FIELD OF THE INVENTION
[0002] The present invention relates to a soldered flat tube for
condensers and/or evaporators in air-conditioning systems, and more
particularly, to tubes for condensers and/or evaporator in motor
vehicles. The tubes can be produced by deformation of one or more
aluminum-containing sheet-metal strips, having two narrow sides and
two wide sides. The tubes can include inner passages with a
hydraulic diameter which is greater than or equal to 0.254 mm, and
can have a tube wall thickness of less than 0.25 mm.
SUMMARY
[0003] Soldered flat tubes for condensers are known from EP 273 164
A1. Flat tubes with inner passage hydraulic diameters in the range
from 0.381-1.778 mm are nowadays standard equipment for what are
known as parallel-flow condensers. FIG. 1 of the above-mentioned
document shows a parallel-flow condenser of this type and also
proposes a process for producing condensers of this type. To
produce the flat tubes, a sheet-metal strip is shaped into the flat
tube and welded using a longitudinal seam. A second sheet-metal
strip is formed with corrugations running in the transverse
direction and is inserted into the flat tube. The peaks and valleys
of the corrugations are soldered to the wide sides of the flat
tube, so as to form inner passages running in the longitudinal
direction which have hydraulic diameters within the above-mentioned
range (cf. FIG. 2 of the above-mentioned document).

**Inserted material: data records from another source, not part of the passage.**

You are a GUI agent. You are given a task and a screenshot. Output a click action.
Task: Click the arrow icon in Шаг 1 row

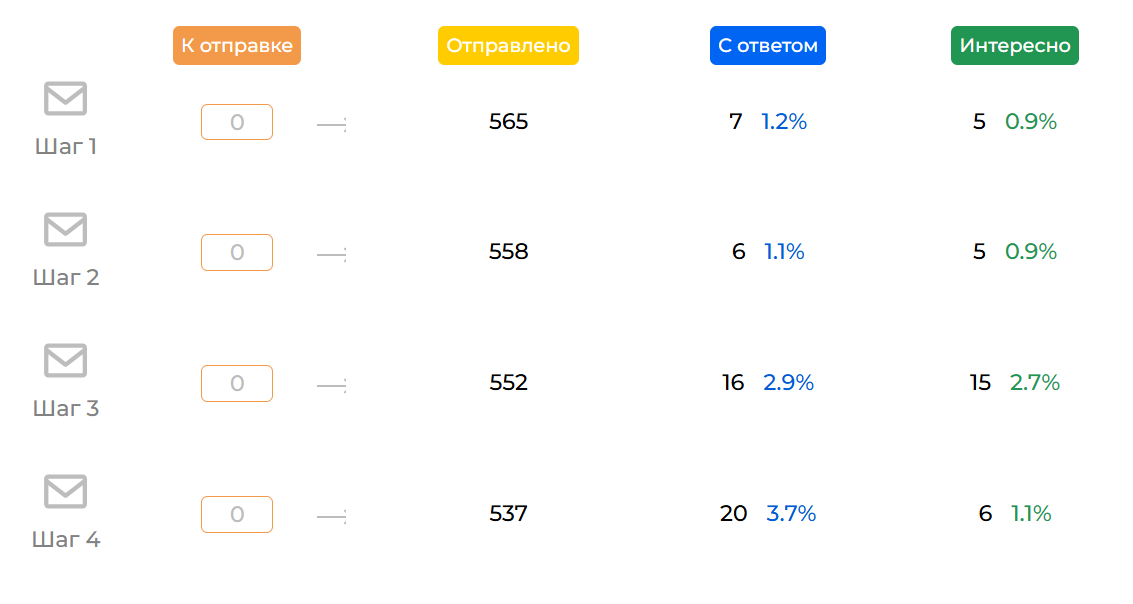coord(331,124)
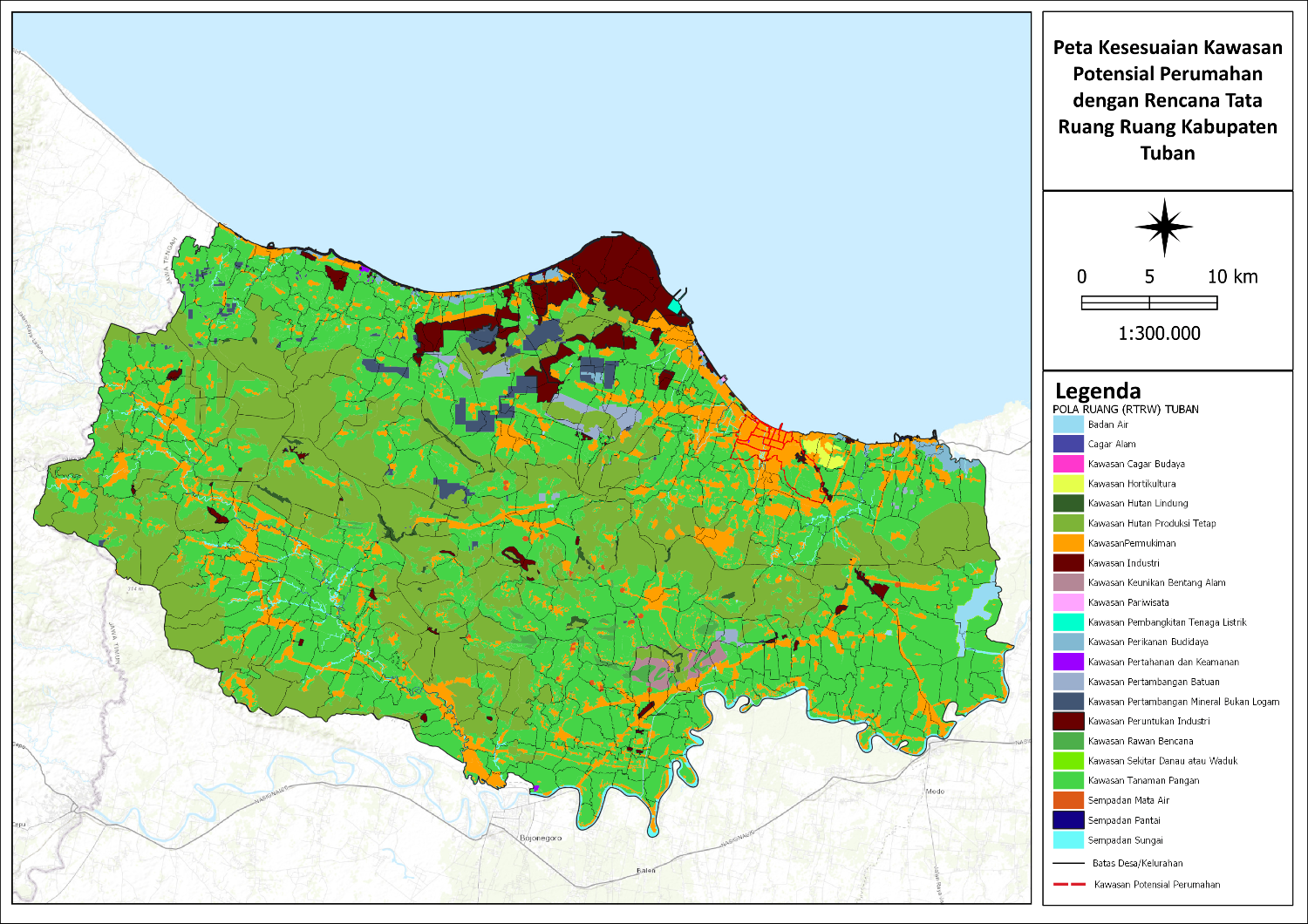Click the Kawasan Potensial Perumahan dashed symbol
Screen dimensions: 1308x924
coord(1068,884)
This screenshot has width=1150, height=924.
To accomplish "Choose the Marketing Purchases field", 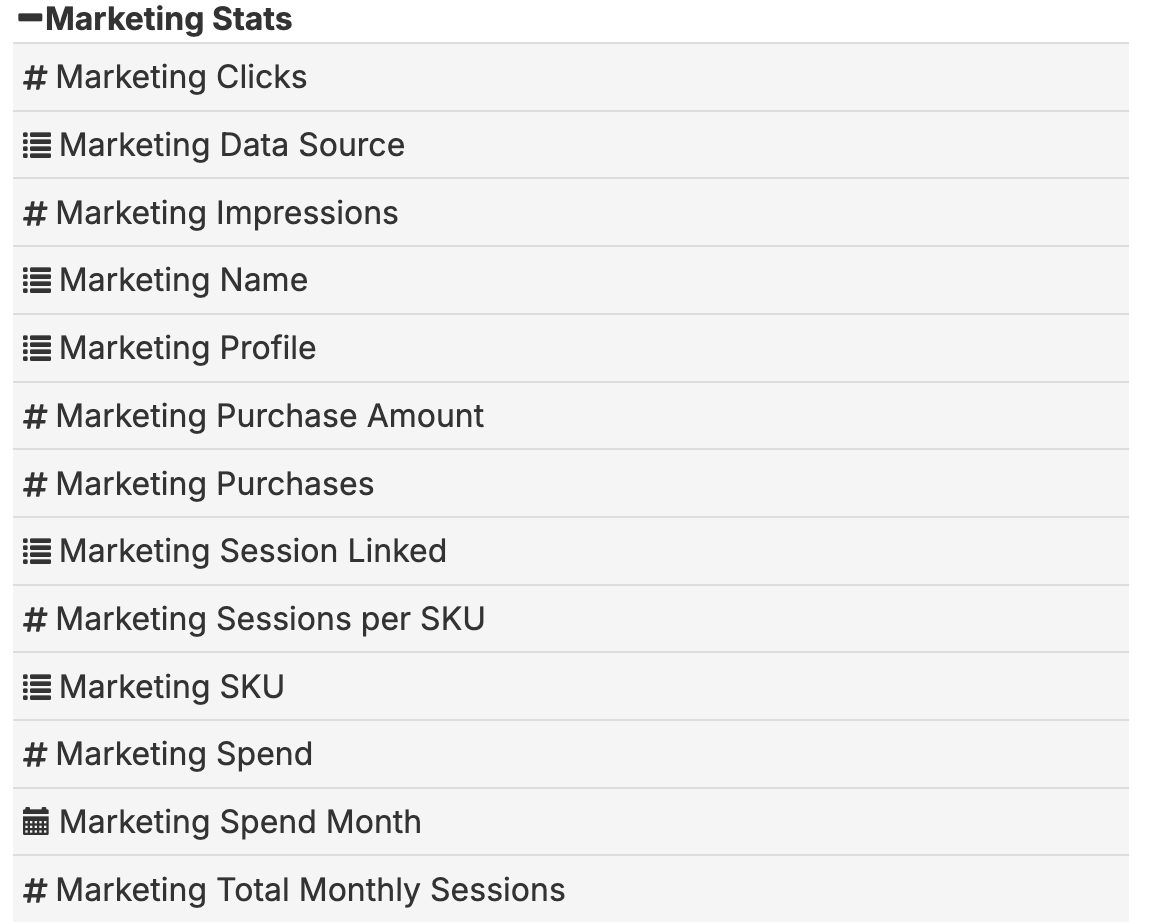I will coord(215,485).
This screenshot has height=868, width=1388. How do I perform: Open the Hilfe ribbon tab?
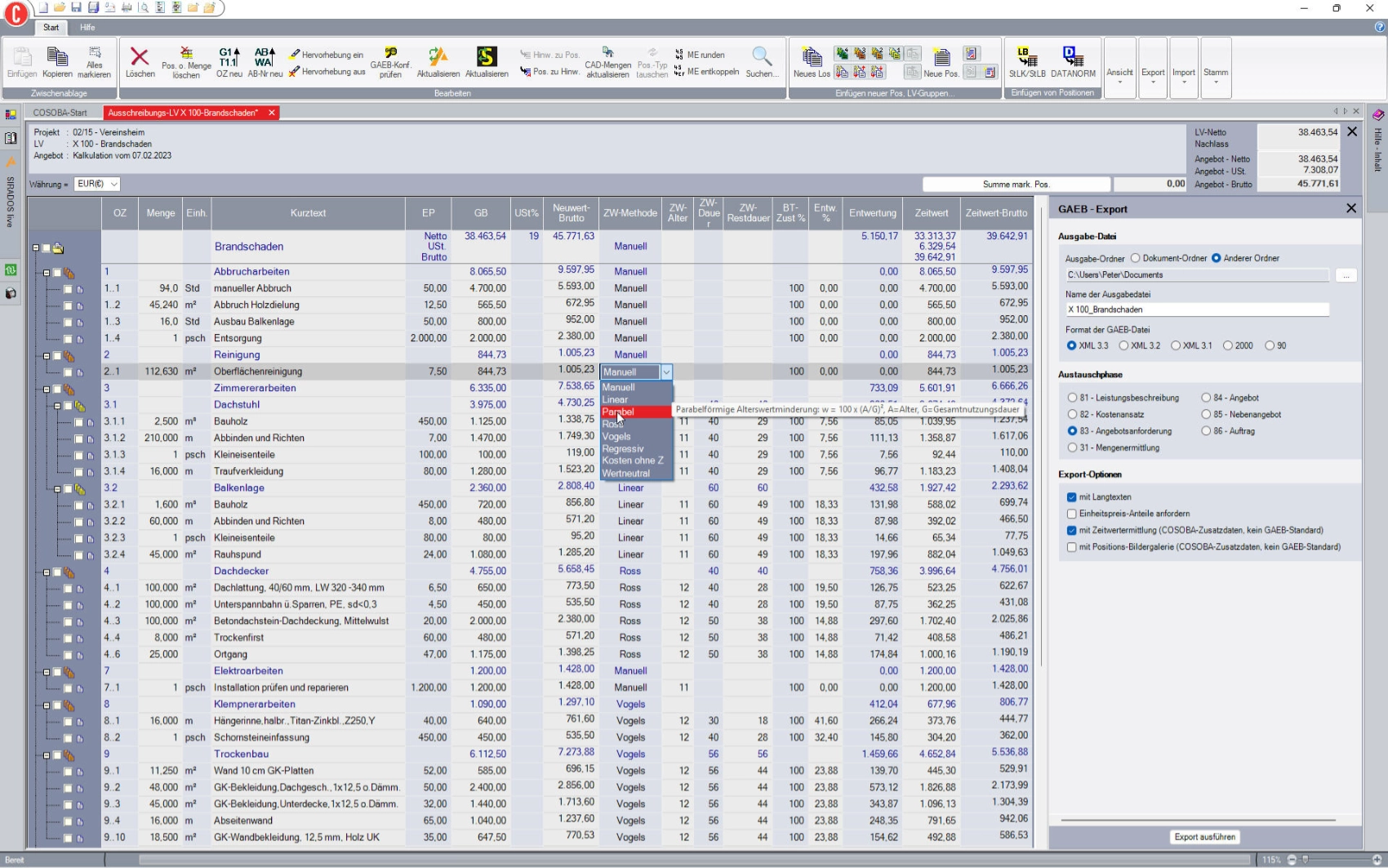point(87,27)
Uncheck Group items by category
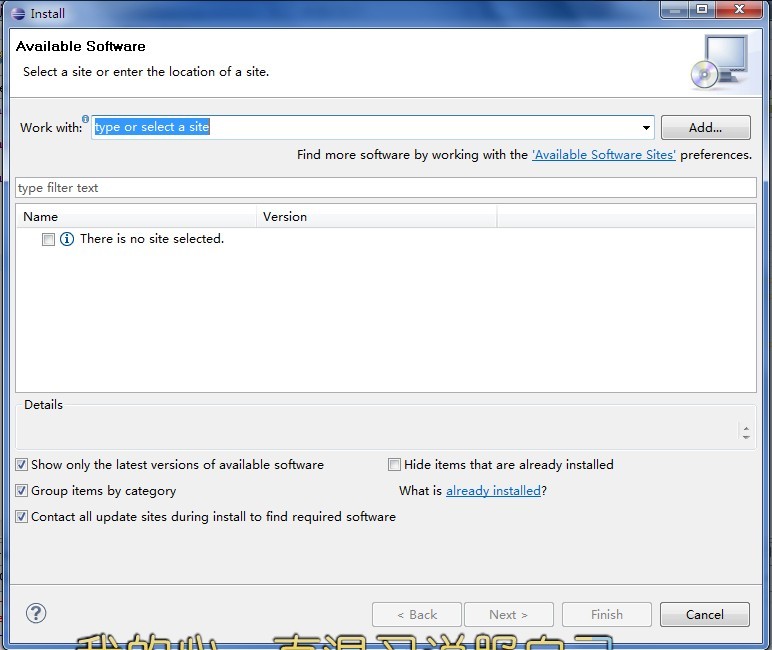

[0004] In many other cases, flat tubes for condensers and/or
evaporators are produced by extrusion, in which case there are
manufacturing engineering limits on the realization of particularly
small hydraulic diameters combined with significantly smaller tube
wall thicknesses and passage wall thicknesses. From a cost
perspective too, the extrusion process does not always stand
comparison with other processes. This is true at least if the flat
tubes have dimensions (D;d) as required for
condensers/evaporators.
[0005] Furthermore, in the case of flat tubes for condensers and/or
evaporators, it is necessary to take into account the significantly
higher internal pressure compared to other heat exchangers in motor
vehicles, which has meant that in practice hitherto the tube wall
thickness of flat tubes of this type has been at best approximately
between 0.25 mm and 0.30 mm. The hydraulic diameters of current
commercially available flat tubes for condensers and/or evaporators
are in the range from approximately 1.10-1.60 mm or slightly
above.
[0006] There are also a number of earlier patent applications in
the name of the applicant, but these have not at present been
published. One of these bears the application number DE 10 2006 006
670.7 and proposes flat tubes with extremely small wall thicknesses
for cooling liquid coolers and for charge air coolers.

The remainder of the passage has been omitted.